Hai nuovi progetti in cantiere?
“Mi piacciono le botteghe di una volta, dove fare asporto e offrire una cucina fatta di piatti che richiedono una lunga preparazione o cotture lunghe, come arrosti e brasati. Magari uno di quei posti dove arrivi per comprare qualcosa o bere un bicchiere di vino e chiedi cosa hanno messo sul fuoco quel giorno, ti fermi ad assaggiare e poi ne porti un po’ a casa. La gente non cucina più, perciò è giusto dargli la possibilità di consumare sul posto in un ambiente carino e informale, o di acquistare del cibo da consumare poi, magari con la bottiglia giusta da abbinarci. Certo, è sempre bello avere il locale pieno, non vorrei privarmi di quello, ma l’idea di offrire prodotti di qualità anche durante le festività e i giorni di chiusura, restando presenti nelle case dei nostri clienti, mi piace molto. Credo che questo sarà il futuro, più che il delivery. Uno storytelling legato ai fornitori, in cui la scelta della materia prima è il punto di partenza: deve essere buona, il più sostenibile ed etica possibile.”

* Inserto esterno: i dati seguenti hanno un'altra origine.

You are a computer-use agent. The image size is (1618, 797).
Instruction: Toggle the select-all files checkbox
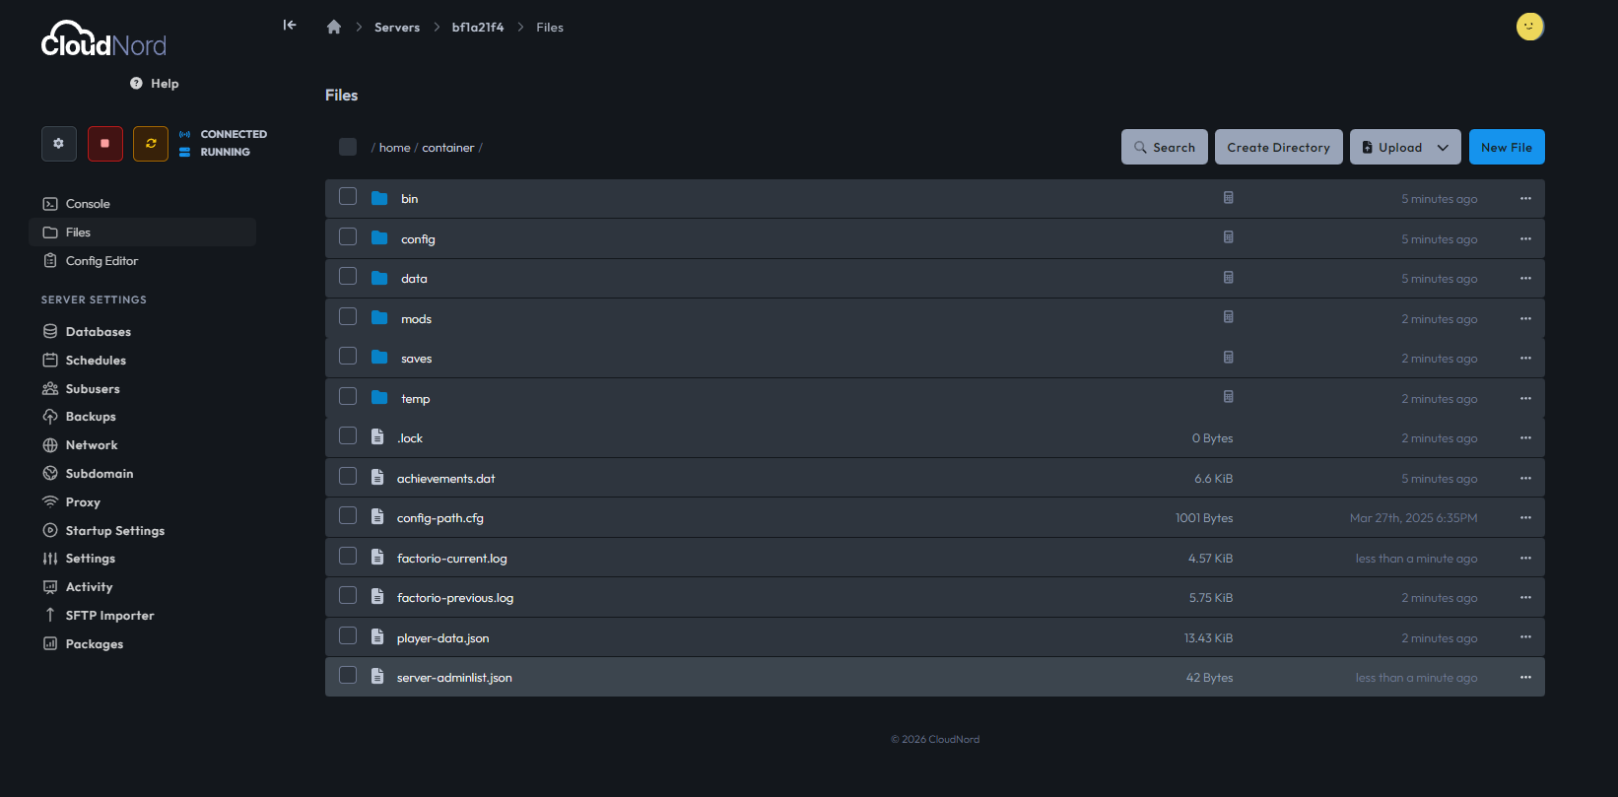click(x=348, y=147)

Cosa ne pensi della proposta dell’Irlanda di mettere gli avvisi sulla salute nelle etichette?
“Personalmente non credo cambierebbe la percezione del vino da parte del consumatore. É ovvio che l’eccesso, in tutte le cose, è potenzialmente nocivo: ci vuole la giusta misura e i rischi è bene comunicarli, come quelli del fumo e del gioco d’azzardo. Non so come potrebbe essere percepito all’estero da una clientela non così avvezza al consumo di vino, rischierebbe di creare confusione. In Italia il vino fa parte della nostra cultura, è uno dei piaceri della vita. L’acqua con un pò di vino la si dava anche ai bambini, siamo cresciuti tutti così. Forse questa cosa alla fine rovinerebbe solo le etichette…”

Chiudiamo con la classica domanda di rito: qual è il vino che ti emoziona di più, quello che non ti stanchi mai di bere?
“Te ne cito due: Rosissima di Betta Montesissa, blend di barbera e bonarda rifermentato in bottiglia con una bella acidità e dissetante, e Macchiona di La Stoppa, che anno dopo anno sorprende sempre di più.”